Ashe Leandro Conceives a Modernist Retreat Punctuated with a Captivating Curation of Collectible Design
Working alongside adviser Raquel Cayre, Ariel Ashe and Reinaldo Leandro create a big impact with a minimalist, mahogany-clad family beach house in New Jersey
Just about everyone dreams of having a beach house. But not everyone’s dream looks the same, to be sure. When a couple with two young children set out to build an 8,000-square-foot waterfront home near Deal, New Jersey, they were determined to avoid predictable choices like shingle siding and nautical-themed clichés. To create something unexpected, the couple turned to designers Ariel Ashe and Reinaldo Leandro. “The clients wanted something that felt relaxed and beachy but not like anything formal you’d see in the Hamptons,” says Leandro of the five-bedroom house completed during the pandemic. “They wanted to take a boogie board, go down to the beach, and not be precious about it.”
Although their firm, Ashe Leandro, is best known for doing pared-back, inviting, midcentury-inspired interiors for clients such as Seth Meyers and Liev Schreiber, the duo has a growing portfolio of homes they’ve designed from the ground up, including this one. For these projects, they mastermind all aspects of the architecture and interiors, from basement to balcony, drawing on Leandro’s training as an architect, while Ashe handles most of the furnishings.
The beach house they created on the Jersey Shore is set in an area that, unlike some seaside communities, doesn’t have a consistent architectural vernacular—though it does have height and setback rules. The result is a minimal, contemporary design with sophisticated mahogany siding and windows strategically positioned to frame views. The firm’s signature strategy is to divide a home into separate, interconnected structures—in this case, three rectilinear volumes, plus a freestanding pool house—breaking up the sense of scale and creating more intimate spaces that enable greater privacy. There are multiple balconies and terraces wrapped in slatted brise-soleils that not only generate shade but also visually connect the different parts of the home. “It gives you a relaxed Caribbean style but in a Northeast environment,” Leandro says.
“The clients wanted something that felt relaxed and beachy. They wanted to take a boogie board, go down to the beach, and not be precious about it”Reinaldo Leandro
Stepping inside the front door, visitors are greeted by a double-height living area to one side and a dining room on the other. In between, the designers inserted two pill-shaped, wood-paneled, floor-to-ceiling dividers that form a kind of open hallway while also providing storage.
Beyond the living area to the right are the kitchen and family room and the primary bedroom above; to the left there’s the garage with the children’s rooms and guest rooms above. A mezzanine overlooking the living area affords a bird’s-eye view of a singular design signature that is an Ashe and Leandro favorite: a snaking modular de Sede sofa from the 1970s that acts as a room divider, statement piece, and seating solution for the entire family and then some. The sofa is one of a few dozen vintage and contemporary collectible design elements sourced by the clients’ adviser, Raquel Cayre, working in consultation with Ashe and Leandro. “It’s an iconic piece of furniture that’s airy and the kids can run around it,” says Cayre, who made a name for herself cultivating the @ettoresottsass Instagram account and curating projects like “Raquel’s Dream House,” a 2018 exhibition inside a Manhattan townhouse that included the de Sede sofa. Although advisers can sometimes clash with designers and architects, in this case “everything was natural and nothing was forced,” Cayre says.

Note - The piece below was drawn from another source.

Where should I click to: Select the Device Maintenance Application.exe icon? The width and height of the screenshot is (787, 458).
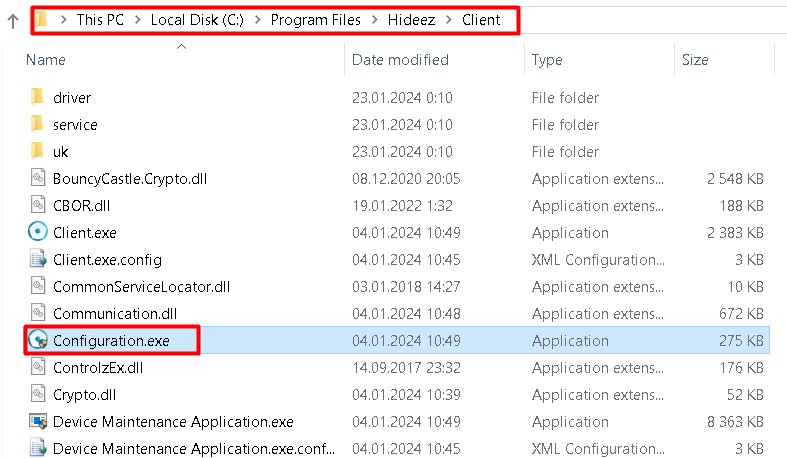point(37,422)
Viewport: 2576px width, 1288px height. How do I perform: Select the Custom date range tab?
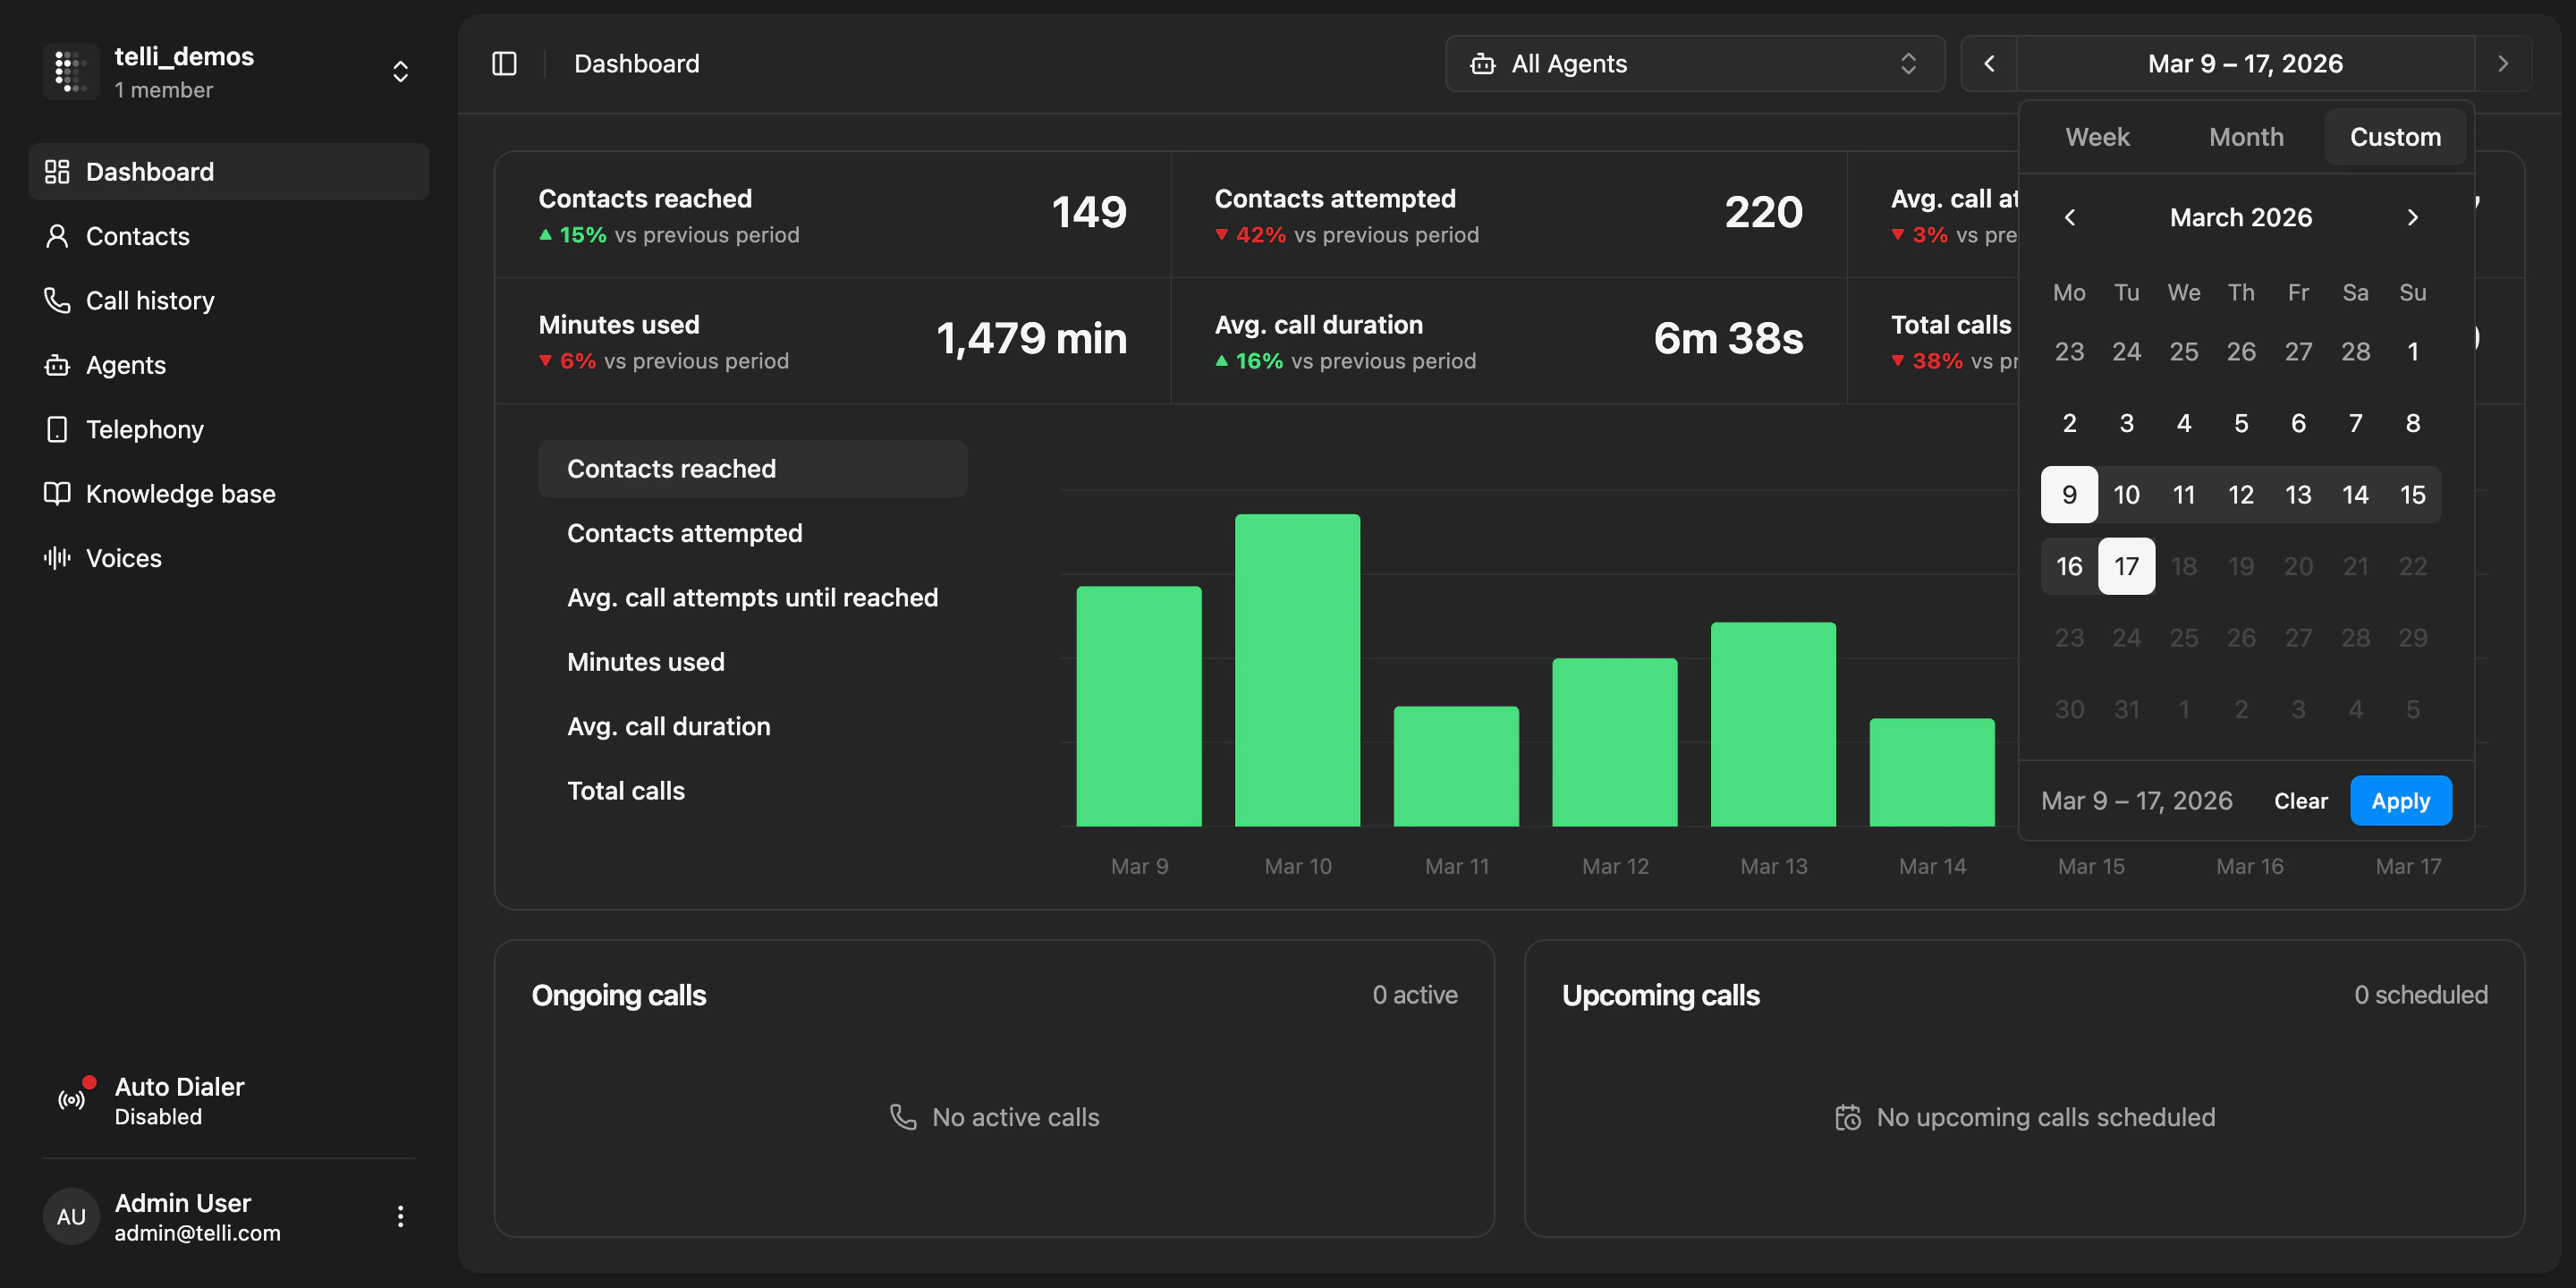[x=2395, y=137]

If there was any pushback when it came to the interiors, it was from Ashe and Leandro, who sought to temper the clients’ enthusiasm for the kind of exuberant palette found in their primary residence. “They kept saying, ‘More color!’ and we’d reply, ‘Less color!’ ” recalls Ashe, who worried that offbeat color choices could quickly feel dated. She and Leandro focused on natural materials and organic tones. “I like vacation homes to feel like somewhere far away,” she says, noting the importance of sculptural shapes and “resisting the urge to overstuff a room.”

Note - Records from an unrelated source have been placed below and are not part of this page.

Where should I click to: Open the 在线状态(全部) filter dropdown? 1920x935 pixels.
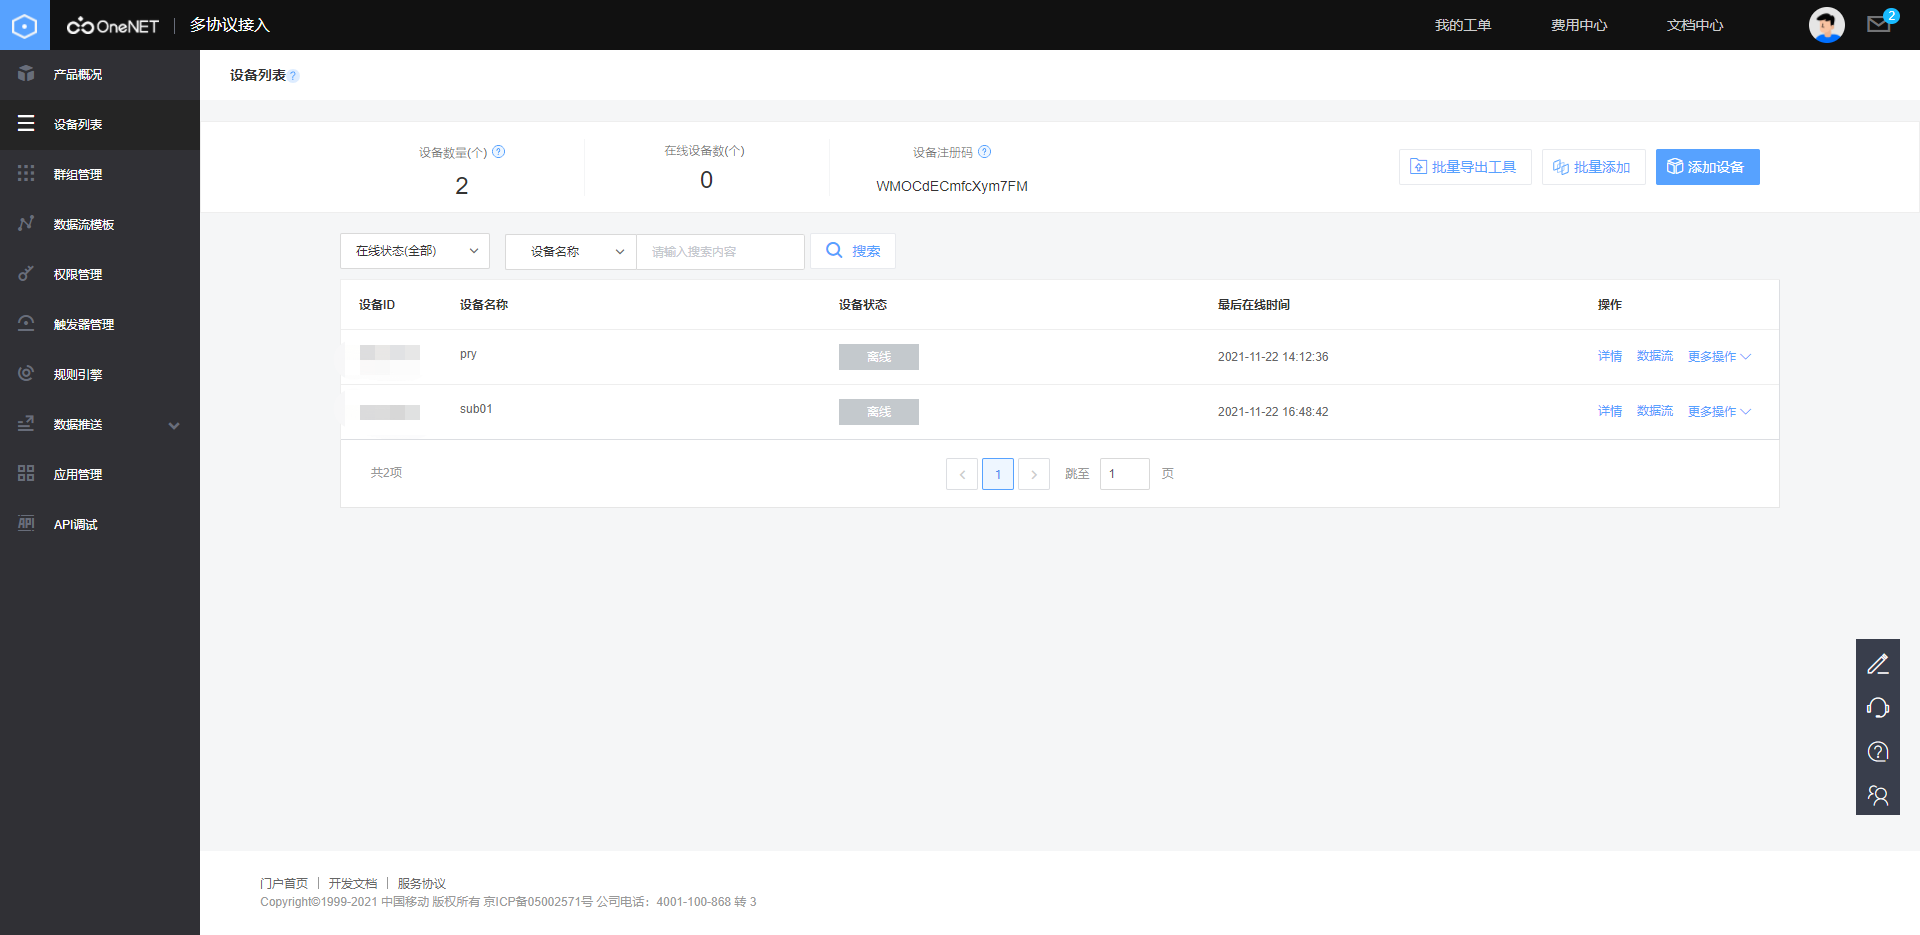[x=414, y=251]
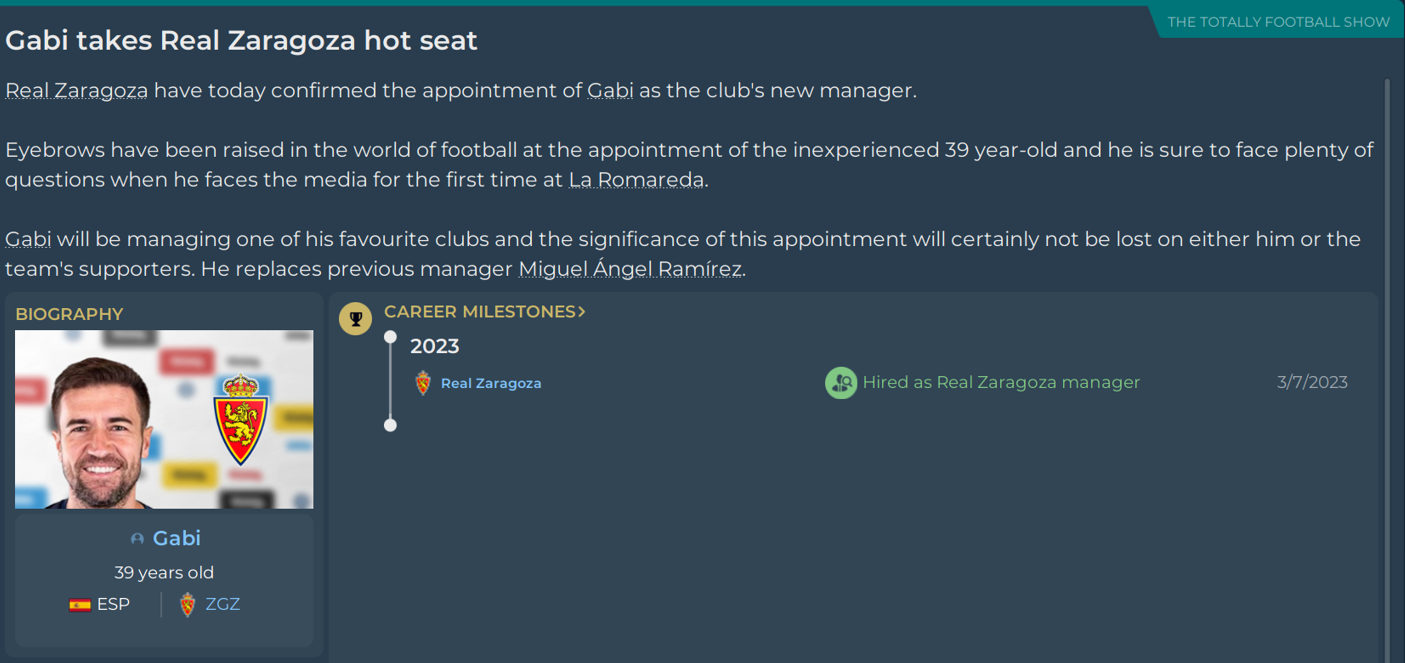Click the 'Hired as Real Zaragoza manager' entry

(x=1001, y=382)
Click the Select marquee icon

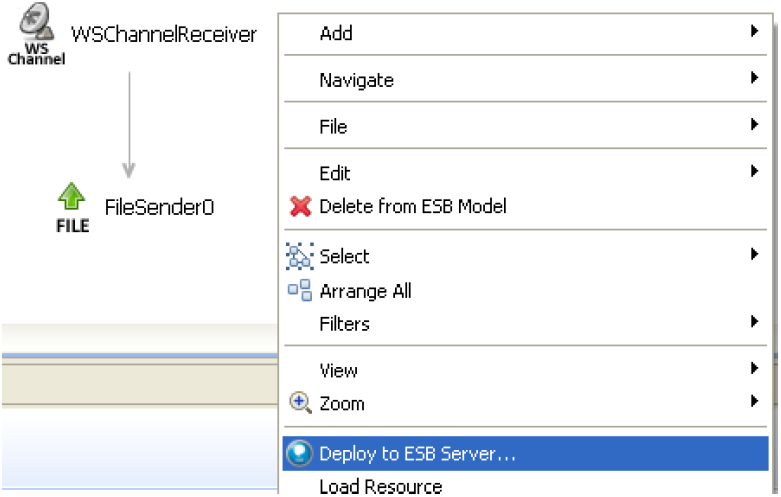(x=300, y=257)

The designers did indulge select chromatic bursts. In the kitchen, where most of the oak cabinetry has a pale, natural finish, Ashe and Leandro painted the upper cabinets in blocks of yellow and red and the island in pistachio green. Color also pops up in other spaces: The upstairs guest kitchen is head-to-toe canary yellow, a shower is covered in mossy green tile, and the home theater is completely saturated in crimson paint and upholstery. While most of these hits are monochromatic, a rainbow appeal can be found in the multicolored basement playroom, which is connected to the theater and laundry room via striped blue-and-yellow tiled floors.
“These ground-up homes are my favorite projects,” says Leandro. “It feels like a natural progression for us.” The designing pair has several such assignments in the works, including four townhouses in New York City, all with a similar design language. “My youth in Latin America comes through: private on the outside, open on the inside,” he adds. “It always seems to come back to that.”